The centerpiece of town settlement in Bertie County was Windsor, formed at the head of navigation of the Cashie River. Windsor, named for the royal castle in England and incorporated in 1768, was one of the last towns in North Carolina sanctioned by the British monarchy. It joined other Colonial towns established in the 1760s including Salem, Winton and Charlotte. Windsor became the county seat of Bertie County in 1774. The present courthouse off King Street was built in 1889.
Bertie County was an economically successful antebellum county. It became the site of several plantations and plantation homes that have survived to the present day. The most notable was Hope Plantation, built in 1803 by future North Carolina governor David Stone. There was also Rosefield, built in the mid-18th century — present building first constructed circa 1786 — and at one point the home of William Blount, one of North Carolina’s three signers of the Constitution.

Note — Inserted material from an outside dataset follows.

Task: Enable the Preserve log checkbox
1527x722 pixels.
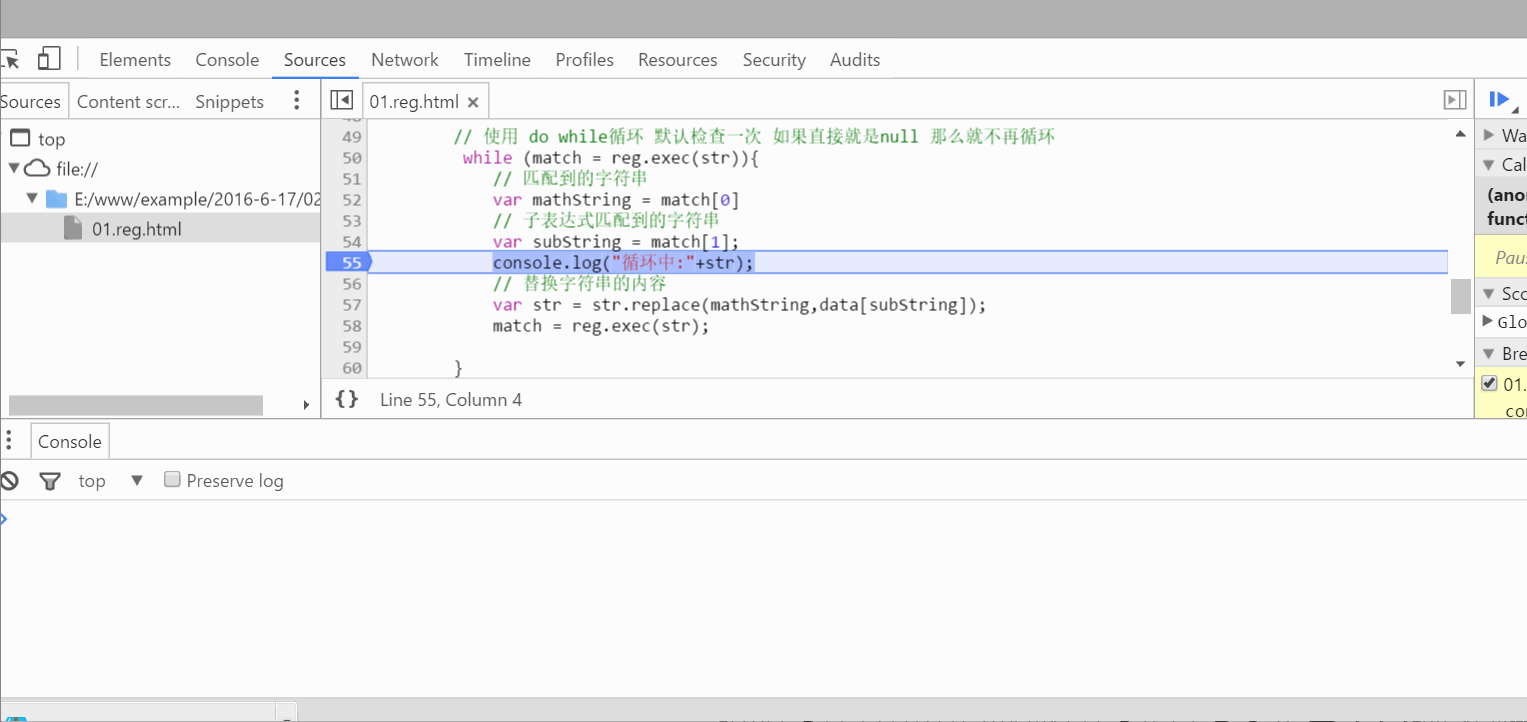Action: pos(172,480)
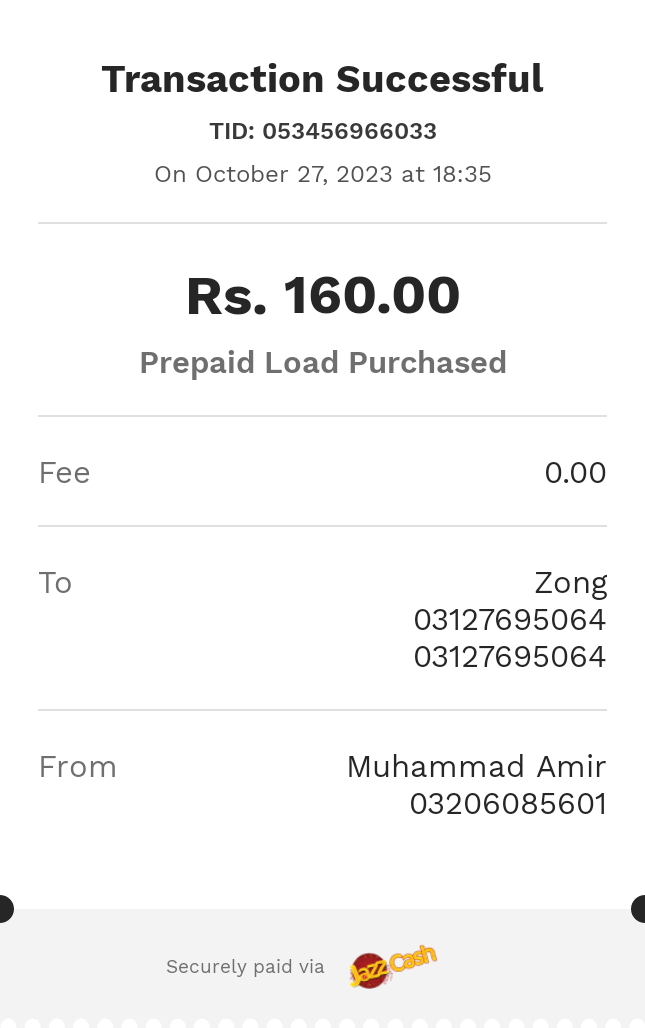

Blount later, as a senator from Tennessee, was found to have committed treason by plotting to hand French territory in the South over to Britain. “When will we cease to have Judases?” Abigail Adams wrote in a letter to her sister when she learned of Blount’s plans. Blount later became the first and only senator to be expelled from Congress outside of the Civil War years.
Bertie County was mostly spared during the Civil War. It did not suffer a destructive fire like Winton or a significant battle like Plymouth. But following the war, the county’s economy was devastated like the rest of the state. Planters had to shift away from previous staples and toward newer crops such as peanuts and later soybeans. Bertie County eventually became the leading peanut-producing county in the state.

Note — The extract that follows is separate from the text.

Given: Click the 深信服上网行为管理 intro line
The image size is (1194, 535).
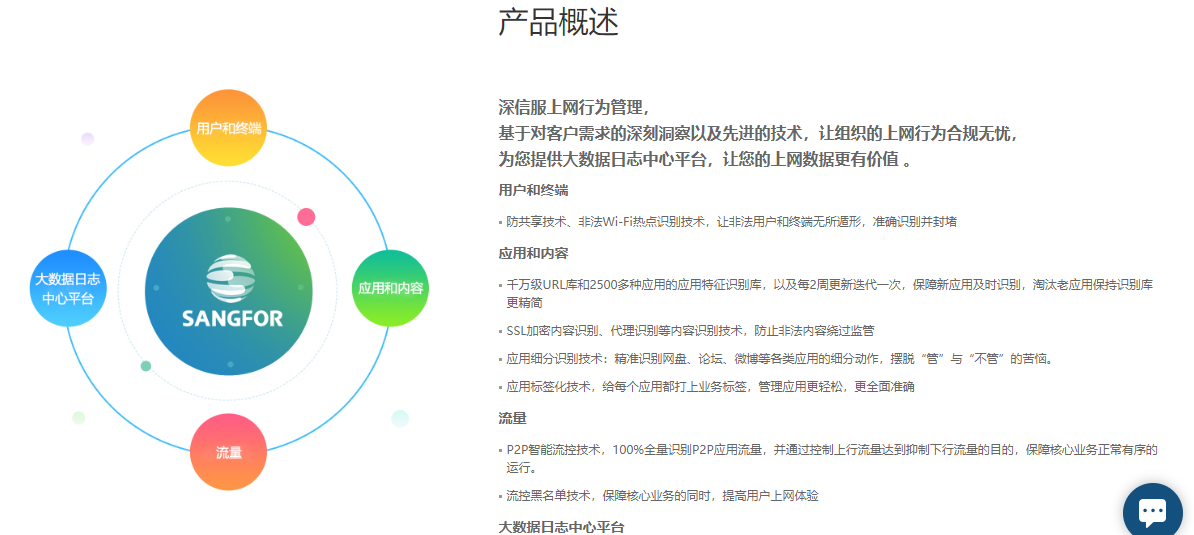Looking at the screenshot, I should click(x=576, y=108).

The political system shifted as well. In the years after Reconstruction, the county was in the 2nd Congressional District and was represented by two African Americans, Henry Cheatham and George White, during the 1880s and 1890s. Bertie remains one of 20 majority-minority counties in the state.
The 20th century saw Bertie County continue the slow, mostly rural growth that characterized much of eastern North Carolina. Bertie County did not turn toward industry at the same scale as Plymouth or Elizabeth City. However, the county’s agriculture and location near U.S. 64 meant that it did not remain as isolated as Gates County to the north. Instead, Bertie’s towns mostly stayed small and continued with the same stores and patterns that had always characterized town life.

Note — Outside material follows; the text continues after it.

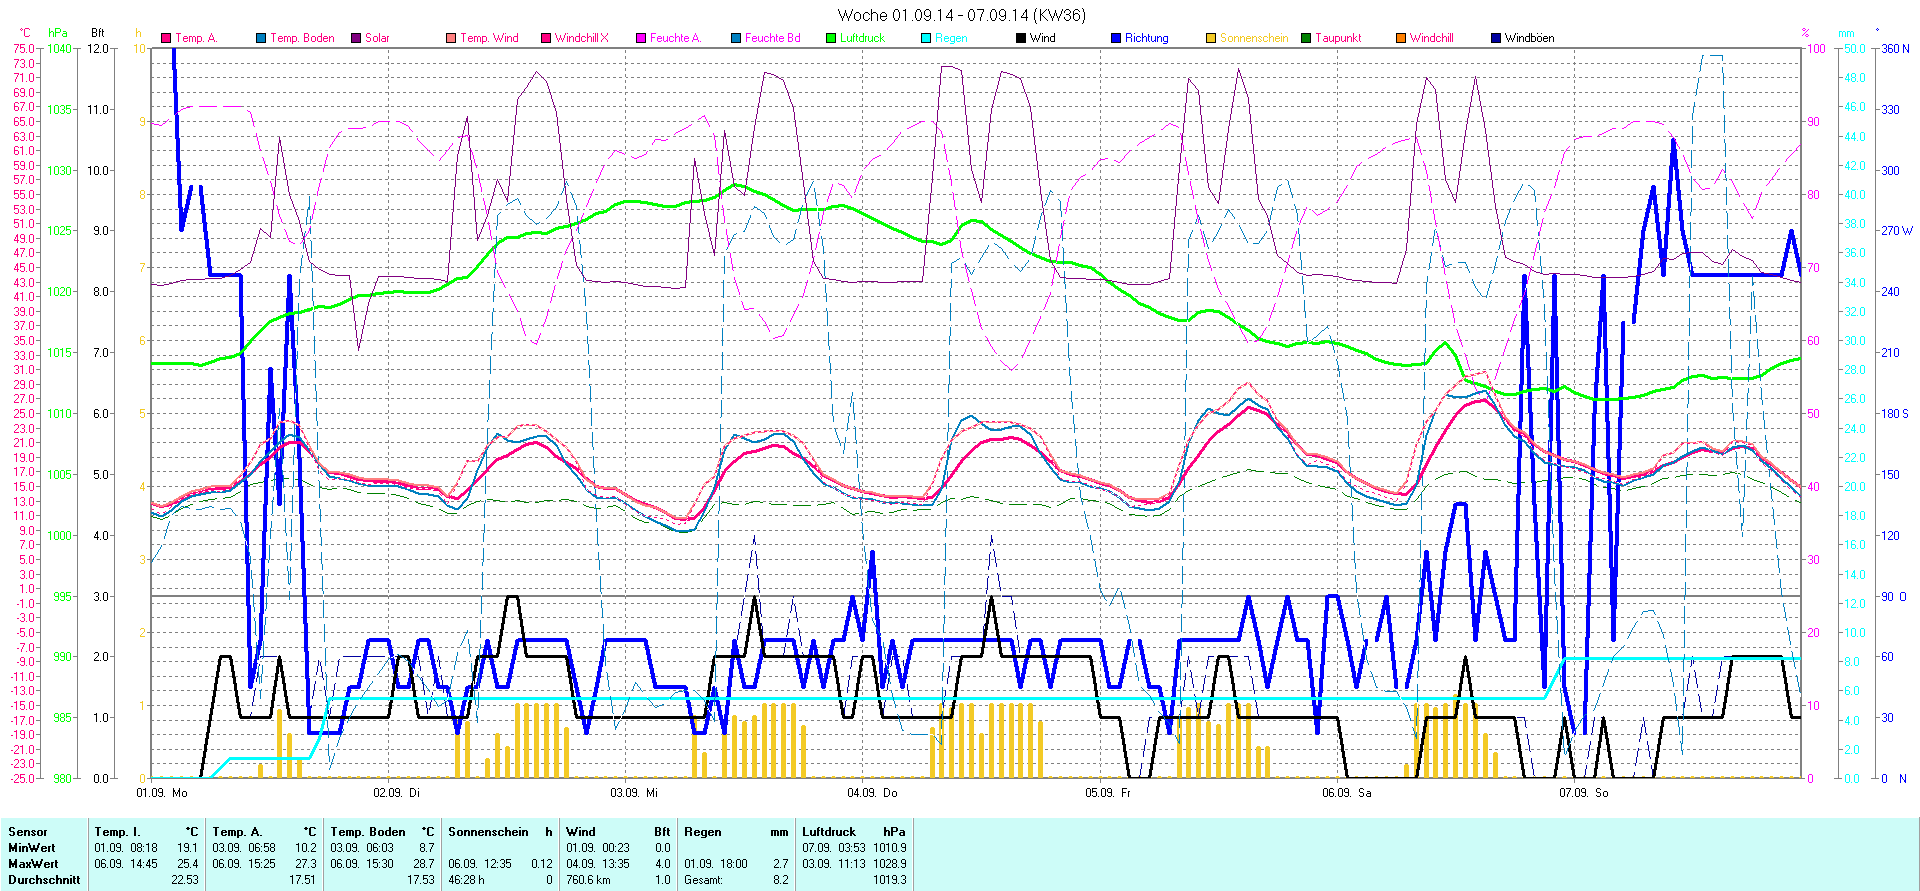The width and height of the screenshot is (1920, 891).
Task: Click the Regen mm table header
Action: click(736, 832)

Despite the county’s slow growth, there were several influential people who hailed from Bertie County during the 20th century. These included Negro Leagues pitcher Willie Wynn, actor Jeorge Bennett Watson and University of North Carolina leader George T. Winston. There was also Joanna Houston Ransom, an influential university administrator who once helped lead the association of African American fraternities and sororities known as the Pan-Hellenic Council.
As for important businesses, one of North Carolina’s most well-known barbecue restaurants, Bunn’s Barbecue, opened in Windsor in 1938. Bunn’s received recognition in 2013 as one of LocalEats’s best barbecue restaurants in America. The Bertie County Peanuts company, Powell & Stokes, is also famous. In 2013, according to the Winston-Salem Journal, “the company shipped nearly 200,000 pounds of packaged peanuts as far away as Japan.”
The agricultural focus of previous decades has shifted somewhat in recent years, particularly in Windsor. The town of Windsor and its businesses have attempted to turn the small town into a tourist destination. They have done so by taking advantage of the natural environment of the town and its unique attributes. The town has publicized Livermon Park and its connected miniature zoo. It has also built tree houses on the Cashie River that appeal to campers and kayakers.
Bertie County today is in an interesting middle ground between eastern North Carolina regions. It is close enough to U.S. 64 and Elizabeth City to benefit from some beach and town development. But it is far enough away to retain much of its agricultural heritage and small-town charm.
The construction of Interstate 87 has the potential to increase Bertie County’s connections to Norfolk and the Albemarle region. But for now, it appears that the community will continue as a farm county with a niche tourism business for the foreseeable future.